Banalität ohne Ausweg ist extrem romantisch

Ein Gespräch mit dem Kunsttheoretiker und Theoriekünstler Boris Groys

Boris Groys zählt zu den profiliertesten Kunstphilosophen der Gegenwart. Er ist 1947 im Ostteil Berlins geboren, studierte 1965-1971 Philosophie und Mathematik, war bis 1981 wissenschaftlicher Mitarbeiter verschiedener Institute in Leningrad und Moskau, reiste 1981 in die BRD ein, wo er von Stipendien und als freier Autor lebte. Er promovierte 1992 (in Philosophie) an der Universität Münster und wurde schon zwei Jahre später Professor für Philosophie und Kunstwissenschaft an der Hochschule für Gestaltung in Karlsruhe. Daneben ist er zuletzt auch als Kurator der Ausstellung „Traumfabrik Kommunismus“ in der Frankfurter Schirn Kunsthalle und als Projektleiter des Kongress „The Post-Communist Condition“ in Berlin hervorgetreten.

Zu seinen wichtigsten Veröffentlichungen zählen „Gesamtkunstwerk Stalin“ (1988), „Über das Neue. Versuch einer Kulturökonomie“ von 1992, „Die Kunst der Installation“ (zusammen mit seinem Freund Ilja Kabakov) von 1996, „Logik der Sammlung“ (1997) „Unter Verdacht. Eine Phänomenologie der Medien“ (2001), und zuletzt „Topologie der Kunst“ (2003).
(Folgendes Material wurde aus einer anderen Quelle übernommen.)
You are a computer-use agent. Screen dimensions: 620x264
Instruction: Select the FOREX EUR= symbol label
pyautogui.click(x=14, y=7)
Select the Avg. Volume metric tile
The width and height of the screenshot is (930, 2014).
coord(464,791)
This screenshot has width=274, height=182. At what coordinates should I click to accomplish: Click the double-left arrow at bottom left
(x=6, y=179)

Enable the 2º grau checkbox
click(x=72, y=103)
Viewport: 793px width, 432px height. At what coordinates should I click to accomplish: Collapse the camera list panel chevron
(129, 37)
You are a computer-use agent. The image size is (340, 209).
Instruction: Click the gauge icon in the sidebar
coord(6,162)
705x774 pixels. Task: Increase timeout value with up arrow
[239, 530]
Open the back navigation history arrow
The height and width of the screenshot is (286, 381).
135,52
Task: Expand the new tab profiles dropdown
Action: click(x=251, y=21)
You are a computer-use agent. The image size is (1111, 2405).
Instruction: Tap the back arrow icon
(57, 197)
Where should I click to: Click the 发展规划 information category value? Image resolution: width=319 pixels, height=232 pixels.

Luca Di Blasi: Eine Figur, die sich durch Ihr Werk zieht, ist das Thema der Wandlung: Wie Konsumgüter, indem sie in den musealen Kontext gestellt werden, zu wertvollen Kunstwerken oder billige Kopien zu Originalen werden. Die Vorstellung, dass es nichts noch so Banales gibt, das nicht erneut zum Wertvollen umgewandelt werden kann, wirkt tröstlich. Doch in der Natur lässt sich Energie nicht ohne Verluste umwandeln. Kann die Kultur eine Art perpetuum mobile sein, in dem sich immer wieder das Wertlose ohne Verluste ins Wertvolle umwandeln lässt?